[Word and element pointing entries]
---
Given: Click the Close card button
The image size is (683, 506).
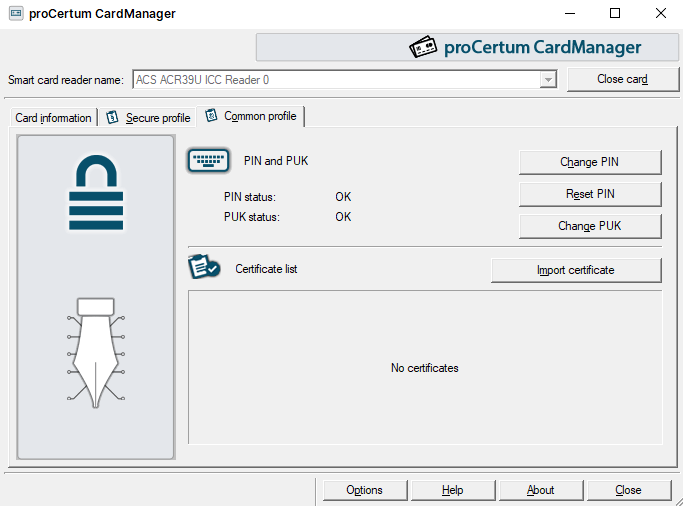Looking at the screenshot, I should [x=623, y=79].
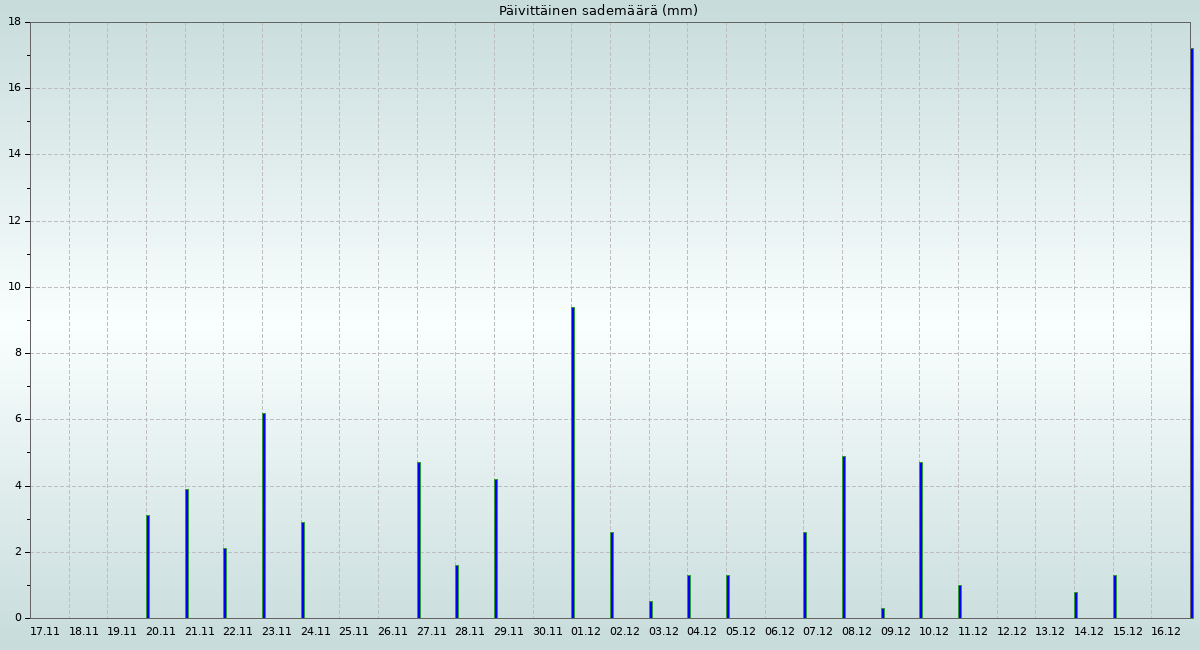
Task: Select the 10 value on the y-axis
Action: click(15, 287)
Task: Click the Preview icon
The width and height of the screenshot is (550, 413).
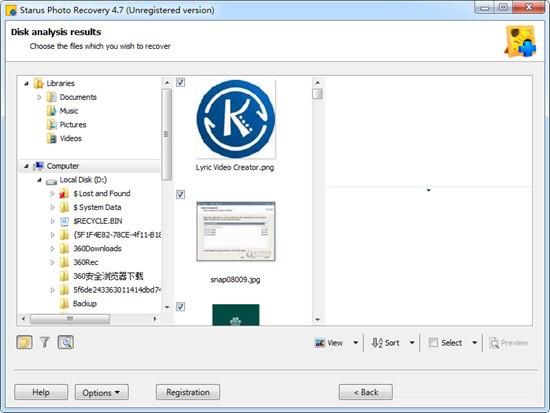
---
▶ _Exercise prompt_:
Rewrite the lines starting at the one that contains "Task: Click the Preview icon" and ending at the last line, substituting "Preview button" for "Preview icon" and changing nothing else. Leave the pictures out of your answer.

▶ _Finished task_:
Task: Click the Preview button
The width and height of the screenshot is (550, 413).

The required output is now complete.